Ok I bought a leblond 15c lathe a few weeks ago. It has a 7.5 hp motor on it. My question is what is the best way to get 3 phase to this machine? I have 100 amp service in the garage. Static converter? RPC? Change the motor out for a smaller one? I have found a 25 hp RPC for a good price but I'm afraid that it will be too much to start on my 100 amp service. What kind of startup amperage will this draw? I may purchase a compressor, or a bandsaw somewhere down the road so that has me leaning toward a RPC. Suggestions?


----------



## T Bredehoft (Jun 23, 2015)

Investigate the term VSR, it seems to be the latest improvement in converting single phase to three phase.   I'm a tool maker, not an electrician, and this is new since I retired 15 years ago.


----------



## Zachp (Jun 23, 2015)

The vfd for this size motor is out of my price range. I put a vfd on my Bridgeport since it is only a 1 hp motor. The affordable vfd's only go to 3 hp I believe. Thank you for the suggestion though.


----------



## Ulma Doctor (Jun 23, 2015)

you can make a RPC pretty cheap i wrote a thread on how to do it and it has plans too!
click the link below!
http://www.hobby-machinist.com/threads/rpc-simple-design-unbalanced.12712/


----------



## Firestopper (Jun 24, 2015)

Your lathe has a 7.5 HP motor, so your minimum Idler (RPC) motor size will need to be 7.5 hp.  No need to run a giant RPC, the cost of operation is fairly low for what it provides.   
Static phase converters are not (at least back then) that great as they convert three phase motors to single phase resulting in loss of power and run hot.  

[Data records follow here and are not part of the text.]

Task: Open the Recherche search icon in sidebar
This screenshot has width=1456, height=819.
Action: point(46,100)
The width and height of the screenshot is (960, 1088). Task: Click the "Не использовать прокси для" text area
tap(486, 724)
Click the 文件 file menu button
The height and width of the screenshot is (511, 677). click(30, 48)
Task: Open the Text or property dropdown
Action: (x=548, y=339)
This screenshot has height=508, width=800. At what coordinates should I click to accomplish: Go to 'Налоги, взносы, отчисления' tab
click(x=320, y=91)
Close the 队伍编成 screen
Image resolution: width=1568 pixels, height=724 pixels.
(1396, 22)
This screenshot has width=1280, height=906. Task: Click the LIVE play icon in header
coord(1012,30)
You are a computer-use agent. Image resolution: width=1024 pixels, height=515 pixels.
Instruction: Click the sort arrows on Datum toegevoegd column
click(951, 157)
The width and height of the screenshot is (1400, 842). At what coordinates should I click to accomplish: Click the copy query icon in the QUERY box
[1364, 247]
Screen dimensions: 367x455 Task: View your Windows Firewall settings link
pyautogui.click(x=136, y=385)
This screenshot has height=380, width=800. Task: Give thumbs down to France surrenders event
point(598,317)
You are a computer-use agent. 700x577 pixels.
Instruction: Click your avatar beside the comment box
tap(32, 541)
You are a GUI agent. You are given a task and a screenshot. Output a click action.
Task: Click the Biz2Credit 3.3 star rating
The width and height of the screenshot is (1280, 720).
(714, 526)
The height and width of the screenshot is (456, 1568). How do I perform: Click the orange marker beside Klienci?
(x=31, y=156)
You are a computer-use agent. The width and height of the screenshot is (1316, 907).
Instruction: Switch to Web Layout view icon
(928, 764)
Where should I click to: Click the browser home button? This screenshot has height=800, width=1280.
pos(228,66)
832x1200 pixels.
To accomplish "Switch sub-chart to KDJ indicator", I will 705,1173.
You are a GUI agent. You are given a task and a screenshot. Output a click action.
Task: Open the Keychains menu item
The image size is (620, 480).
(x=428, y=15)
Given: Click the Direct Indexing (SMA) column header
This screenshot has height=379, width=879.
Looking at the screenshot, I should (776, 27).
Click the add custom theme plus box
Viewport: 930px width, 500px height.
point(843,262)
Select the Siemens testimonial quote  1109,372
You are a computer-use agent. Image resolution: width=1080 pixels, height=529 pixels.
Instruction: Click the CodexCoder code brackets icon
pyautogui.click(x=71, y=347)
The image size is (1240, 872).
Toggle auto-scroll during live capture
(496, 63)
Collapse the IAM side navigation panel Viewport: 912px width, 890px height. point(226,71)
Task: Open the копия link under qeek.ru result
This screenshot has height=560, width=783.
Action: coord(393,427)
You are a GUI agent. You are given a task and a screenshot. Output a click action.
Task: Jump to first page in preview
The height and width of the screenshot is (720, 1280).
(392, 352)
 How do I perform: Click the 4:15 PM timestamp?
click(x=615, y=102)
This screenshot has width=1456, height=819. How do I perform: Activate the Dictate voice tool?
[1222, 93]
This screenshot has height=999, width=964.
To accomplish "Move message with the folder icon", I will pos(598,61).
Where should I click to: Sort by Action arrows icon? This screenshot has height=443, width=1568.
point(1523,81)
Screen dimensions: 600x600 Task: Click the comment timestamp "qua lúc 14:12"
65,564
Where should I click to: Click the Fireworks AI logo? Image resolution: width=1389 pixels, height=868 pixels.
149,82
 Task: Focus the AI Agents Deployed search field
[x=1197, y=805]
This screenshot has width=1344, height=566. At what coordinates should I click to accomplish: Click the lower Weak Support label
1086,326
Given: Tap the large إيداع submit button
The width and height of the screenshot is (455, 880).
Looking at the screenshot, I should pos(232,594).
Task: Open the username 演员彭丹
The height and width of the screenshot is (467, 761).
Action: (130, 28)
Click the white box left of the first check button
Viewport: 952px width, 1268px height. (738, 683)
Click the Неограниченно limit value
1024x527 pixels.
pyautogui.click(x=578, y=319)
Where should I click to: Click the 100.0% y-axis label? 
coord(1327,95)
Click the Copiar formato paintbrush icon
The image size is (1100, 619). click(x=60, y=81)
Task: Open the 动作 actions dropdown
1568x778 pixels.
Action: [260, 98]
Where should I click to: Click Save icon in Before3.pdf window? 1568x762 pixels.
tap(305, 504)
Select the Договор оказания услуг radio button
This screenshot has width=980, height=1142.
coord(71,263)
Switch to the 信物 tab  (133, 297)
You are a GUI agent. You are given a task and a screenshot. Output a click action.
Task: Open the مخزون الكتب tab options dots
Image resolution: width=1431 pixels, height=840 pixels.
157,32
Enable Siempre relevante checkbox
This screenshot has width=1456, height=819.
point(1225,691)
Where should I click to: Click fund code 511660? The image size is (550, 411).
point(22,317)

VFD's provide the ultimate control and options but as you know come with a price for larger units. 

I have been using RPC (balanced) for 15 years now. The current set up is wired in conduit thoughout the shop and provides power to nine machines. I'm a one man shop, so running more than one machine at a time is not common, however I have run (no load) two mills, lathe, cold saw, band saw, iron worker at the same time with excellent  balanced (+/- 3 volts) readings. In essence, each machine becomes a RPC for the next (I believe).

Check out Phase Craft on ebay, I purchased his control panel for a 7.5 HP Idler for $200 free shipping. It came prewired and balanced. The motor I used is the same motor from my old shop's RPC and runs quiet and efficient. You send him the information on your idler (size,RPM,service factor.etc) and he builds the panel accordingly and balances the legs.

As you can see from the photos, the machines are decent size and run fine on a 7.5 HP RPC. The largest machine (iron worker) is a 5 HP unit. The RPC is on a 40 amp circuit on a 200 amp sub panel. 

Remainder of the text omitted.